Negócio fechado o senhor se afastou admirado com a iniciativa do menino. Como se comportaria jogando "Banco Imobiliário"? Já teria jogado com os pais? Como é ele no comprar, vender e negociar? "Qual vai ser o futuro deste garoto? Ciclista já é. E o garoto ouve, incrível, ouve e responde muito bem ao que foi dito. Os pais deixaram o moleque solto confiando nele, estimulando suas ações. Educação de verdade!", pensou o senhor enquanto caminhava. Um filme passou sobre sua infância. Quase esquece que na coleira estava a cachorrinha. Parou um segundo, olhou a peluda com ternura, agachou-se e fez um cafuné nela. Parou para cruzar a rua, parou de pensar no acontecido, dois carros passaram, ele deu um último olhar admirado para o menino e seus pais que seguiam na praça antes de cruzar a rua e caminhou para casa intrigado. "O que vai dar aquela venda de pedras? No que dará aquela esperteza toda?" Lembrou-se de sua infância quando construía pequenos carrinhos de madeira com rodinhas de tampa de garrafa. Vendeu um único, fato inesquecível. Na realidade não vendeu, o carrinho foi comprado por algum adulto que por mais que se esforce não lembra quem que admirado com a infantil iniciativa pagou com um sorriso.
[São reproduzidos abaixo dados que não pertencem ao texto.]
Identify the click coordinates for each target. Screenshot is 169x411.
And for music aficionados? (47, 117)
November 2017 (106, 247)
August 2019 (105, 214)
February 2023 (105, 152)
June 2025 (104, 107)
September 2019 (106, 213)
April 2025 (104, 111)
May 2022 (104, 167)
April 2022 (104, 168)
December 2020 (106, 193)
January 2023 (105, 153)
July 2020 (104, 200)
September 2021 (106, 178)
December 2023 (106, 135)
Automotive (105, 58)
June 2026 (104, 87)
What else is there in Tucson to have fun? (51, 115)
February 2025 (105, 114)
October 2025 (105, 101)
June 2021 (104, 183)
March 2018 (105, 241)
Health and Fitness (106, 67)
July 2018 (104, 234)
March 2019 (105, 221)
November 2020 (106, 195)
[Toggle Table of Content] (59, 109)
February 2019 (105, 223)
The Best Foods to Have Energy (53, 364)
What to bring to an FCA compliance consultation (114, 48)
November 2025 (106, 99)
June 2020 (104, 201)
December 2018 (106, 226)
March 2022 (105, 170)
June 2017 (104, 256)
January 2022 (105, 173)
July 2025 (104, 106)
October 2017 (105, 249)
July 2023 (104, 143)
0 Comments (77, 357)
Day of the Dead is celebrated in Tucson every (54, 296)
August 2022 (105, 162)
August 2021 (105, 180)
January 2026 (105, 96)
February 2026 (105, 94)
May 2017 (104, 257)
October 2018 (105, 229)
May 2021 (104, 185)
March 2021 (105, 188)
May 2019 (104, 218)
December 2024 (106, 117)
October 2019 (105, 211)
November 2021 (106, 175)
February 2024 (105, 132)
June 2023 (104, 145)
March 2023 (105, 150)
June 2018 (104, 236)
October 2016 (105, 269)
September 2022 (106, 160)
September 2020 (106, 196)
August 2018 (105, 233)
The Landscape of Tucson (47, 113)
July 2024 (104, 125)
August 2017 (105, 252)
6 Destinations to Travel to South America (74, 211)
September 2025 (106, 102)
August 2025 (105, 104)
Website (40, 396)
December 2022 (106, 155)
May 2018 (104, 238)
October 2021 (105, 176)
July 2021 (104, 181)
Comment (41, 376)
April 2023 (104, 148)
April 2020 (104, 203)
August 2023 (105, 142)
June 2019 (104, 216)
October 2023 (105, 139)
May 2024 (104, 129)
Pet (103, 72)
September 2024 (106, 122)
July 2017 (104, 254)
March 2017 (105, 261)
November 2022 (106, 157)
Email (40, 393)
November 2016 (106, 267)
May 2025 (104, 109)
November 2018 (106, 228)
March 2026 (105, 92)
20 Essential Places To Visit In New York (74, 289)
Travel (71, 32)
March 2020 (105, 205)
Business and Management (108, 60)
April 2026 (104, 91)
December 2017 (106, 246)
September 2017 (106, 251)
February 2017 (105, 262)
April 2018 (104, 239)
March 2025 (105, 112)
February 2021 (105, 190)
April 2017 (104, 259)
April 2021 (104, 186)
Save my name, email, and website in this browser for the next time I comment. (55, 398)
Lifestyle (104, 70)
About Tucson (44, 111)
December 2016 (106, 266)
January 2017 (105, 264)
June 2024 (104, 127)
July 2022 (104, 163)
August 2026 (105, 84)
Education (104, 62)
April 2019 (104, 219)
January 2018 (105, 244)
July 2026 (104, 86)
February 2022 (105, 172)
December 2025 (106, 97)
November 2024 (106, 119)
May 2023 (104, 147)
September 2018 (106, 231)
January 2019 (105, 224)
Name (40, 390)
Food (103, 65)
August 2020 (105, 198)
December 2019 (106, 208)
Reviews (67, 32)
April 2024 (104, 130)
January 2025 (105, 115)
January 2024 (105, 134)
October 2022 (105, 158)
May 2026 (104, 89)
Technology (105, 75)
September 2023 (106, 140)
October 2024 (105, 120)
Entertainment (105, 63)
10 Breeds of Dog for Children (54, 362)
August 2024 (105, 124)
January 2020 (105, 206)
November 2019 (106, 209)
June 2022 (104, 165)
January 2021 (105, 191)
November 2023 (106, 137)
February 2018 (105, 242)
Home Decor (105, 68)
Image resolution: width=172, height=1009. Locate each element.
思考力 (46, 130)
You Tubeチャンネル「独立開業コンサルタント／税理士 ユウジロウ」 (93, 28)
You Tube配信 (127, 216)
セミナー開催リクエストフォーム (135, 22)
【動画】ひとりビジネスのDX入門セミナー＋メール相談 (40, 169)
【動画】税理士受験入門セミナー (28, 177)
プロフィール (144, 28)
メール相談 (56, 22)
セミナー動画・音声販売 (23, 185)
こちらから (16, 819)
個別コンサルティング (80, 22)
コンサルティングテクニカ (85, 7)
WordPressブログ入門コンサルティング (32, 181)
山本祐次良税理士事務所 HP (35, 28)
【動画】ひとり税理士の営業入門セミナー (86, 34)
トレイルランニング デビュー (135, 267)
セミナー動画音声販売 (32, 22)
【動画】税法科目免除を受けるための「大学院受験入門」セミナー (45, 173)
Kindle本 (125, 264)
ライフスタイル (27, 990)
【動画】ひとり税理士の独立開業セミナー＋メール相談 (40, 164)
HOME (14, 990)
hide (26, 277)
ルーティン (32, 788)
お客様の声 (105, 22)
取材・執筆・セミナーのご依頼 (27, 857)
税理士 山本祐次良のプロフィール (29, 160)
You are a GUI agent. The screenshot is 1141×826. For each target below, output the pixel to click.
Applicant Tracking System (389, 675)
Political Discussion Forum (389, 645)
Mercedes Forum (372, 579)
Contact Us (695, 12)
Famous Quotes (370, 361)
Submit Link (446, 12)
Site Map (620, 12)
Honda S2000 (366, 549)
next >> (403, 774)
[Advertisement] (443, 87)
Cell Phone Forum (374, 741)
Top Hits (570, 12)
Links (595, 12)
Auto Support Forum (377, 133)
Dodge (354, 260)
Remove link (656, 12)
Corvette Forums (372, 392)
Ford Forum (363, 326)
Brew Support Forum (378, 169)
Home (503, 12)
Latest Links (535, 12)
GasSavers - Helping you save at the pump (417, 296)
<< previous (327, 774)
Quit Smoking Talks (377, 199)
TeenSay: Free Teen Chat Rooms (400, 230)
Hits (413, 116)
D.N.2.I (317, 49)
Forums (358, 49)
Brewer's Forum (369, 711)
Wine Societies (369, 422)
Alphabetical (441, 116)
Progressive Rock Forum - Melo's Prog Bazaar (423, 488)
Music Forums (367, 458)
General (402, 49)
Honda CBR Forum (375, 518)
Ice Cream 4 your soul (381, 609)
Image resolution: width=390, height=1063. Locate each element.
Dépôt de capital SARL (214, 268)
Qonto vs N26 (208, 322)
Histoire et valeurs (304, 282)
Lembra-se do sorriso, de estar sentado na porta da garagem, do susto de ter o carrinho vendido, de olhar o dinheiro na mão, fazer planos, de quando se afastou o comprador iniciou logo a construção de um outro carrinho de rodas de tampinha. Não se lembra mais do que aconteceu com os carrinhos ou com o dinheiro ganho. Virou pirulito? Provavelmente. Olhou para sua vida e pensou no menino vendedor de pedras, voltou a se olhar, como num espelho da vida com certa melancolia. "Bem, nunca tive jeito para negócios - e riu. Nunca tive jeito para ganhar dinheiro - e riu alto. Espero que este menino leve jeito" terminou seu pensamento feliz. Pegou a pedra comprada no bolso, a afagou com os dedos como se fosse uma lambada mágica, abriu a mão, olhou-a com muito carinho fazendo os melhores votos para o futuro que esperava aquela vida. "Melhor vender pedras que ter um caminho de pedras pela vida. Boa sorte menino".